In 2010 he reunited with both Dominic West and Liam Cunningham for Neil Marshall’s nonsensical historical British action film Centurion, which all concerned presumably filed under ‘guilty pleasure’. He ended the year in a nonsensical historical American action film as henchman Burke in Jonah Hex. His first appearance in the trailer saw him grinning manically while setting fire to a barn with someone in it, but sadly the film was shredded from its initial intentions. One hopes that Fassbender may eventually get to properly work with the madmen/auteurs behind the Crank films.

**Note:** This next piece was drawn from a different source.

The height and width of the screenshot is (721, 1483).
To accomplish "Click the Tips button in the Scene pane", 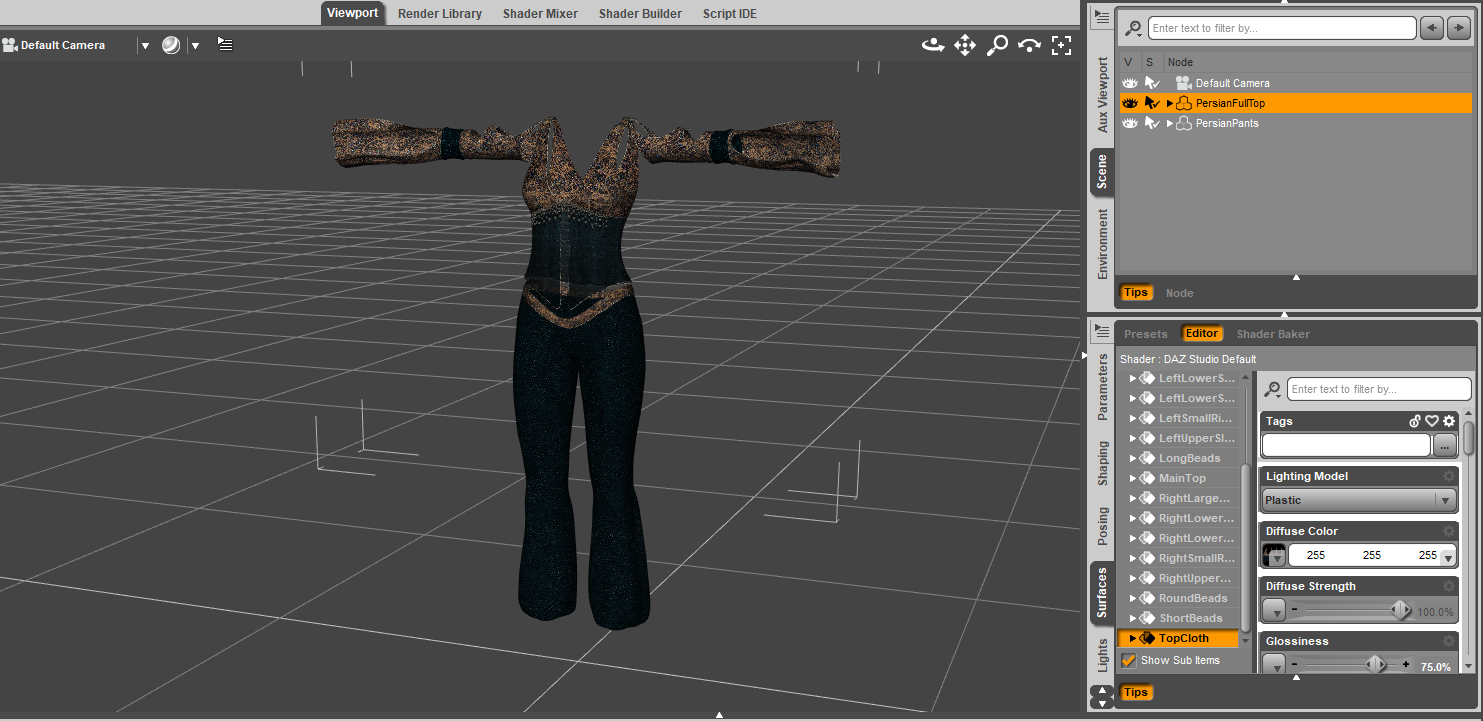I will [x=1135, y=293].
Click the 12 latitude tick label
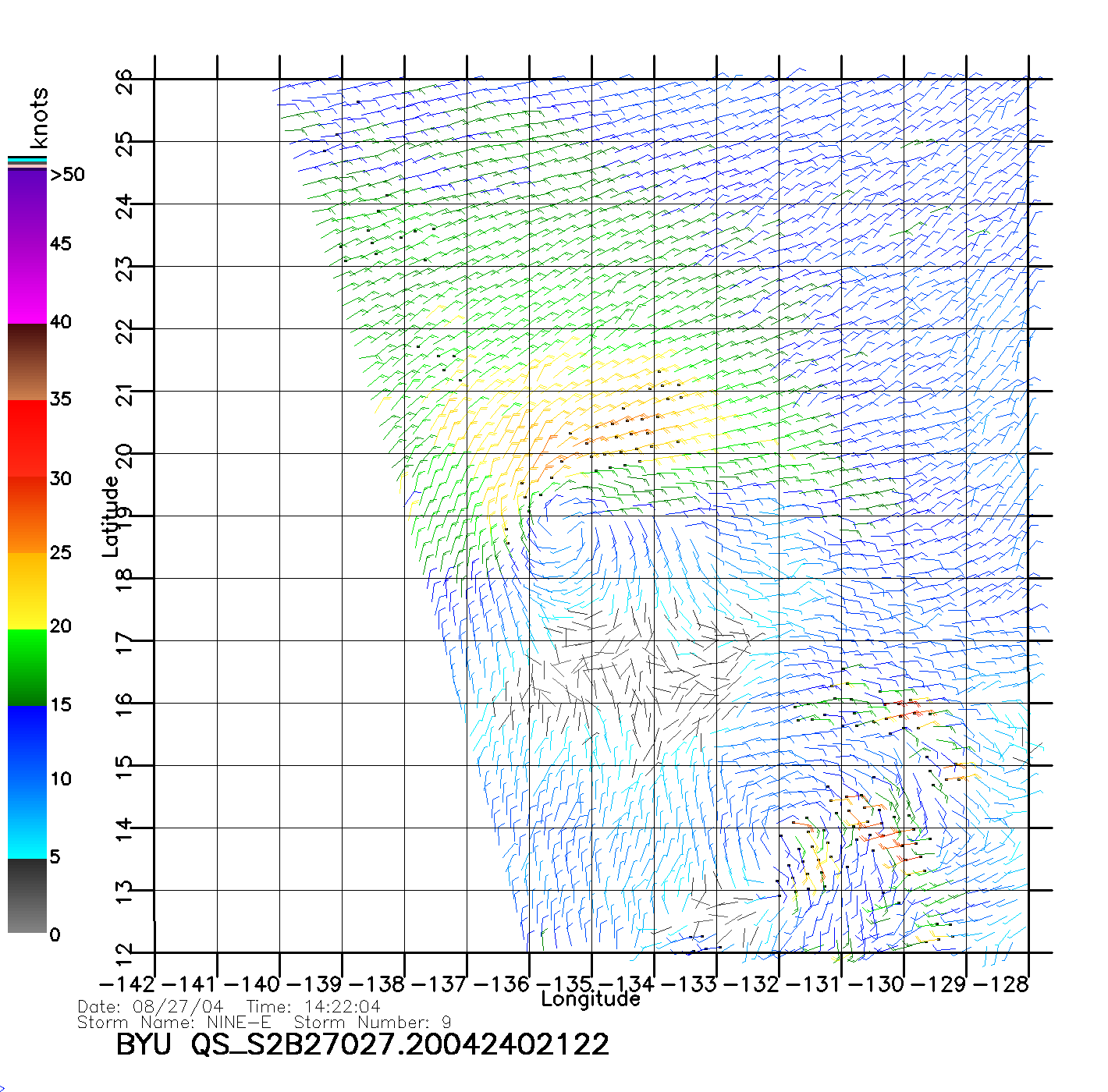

And that leads us to right now, one week before the release of X-Men: First Class

So, why is Fassbender a personal hero? Obviously some of it has to do with Fassbendering, but it’s also because Fassbender is a genuinely talented actor with an immense range as well as a charming whimsicality. He can play comedy and tragedy, heroes and villains, equally well, and move from blockbuster to art-house, whimsy to avant-garde, with ease. His part as the younger version of Ian McKellen’s Magneto, as he begins the slow and half-justified decent into super-villainy, is one of the performances I’m anticipating most this year. X-Men: First Class, and Soderbergh’s Haywire in August, as well as Ridley Scott’s Alien prequel Promotheus next year, should catapult Fassbender into the genuine leading man status that Colin Farrell so narrowly missed out on through choosing big-name directors working on vanity projects rather than good scripts. Fassbender in addition appears to be about to make the leap without sacrificing his ability to take on interesting roles in smaller films; with roles as Carl Jung (his latest historical figure) in Cronenberg’s drama A Dangerous Method, Rochester in a pared down Jane Eyre, and the lead in a new Steve McQueen film Shame, all of which are due to be released in the same period as the Vaughn, Soderbergh and Scott blockbusters mentioned above.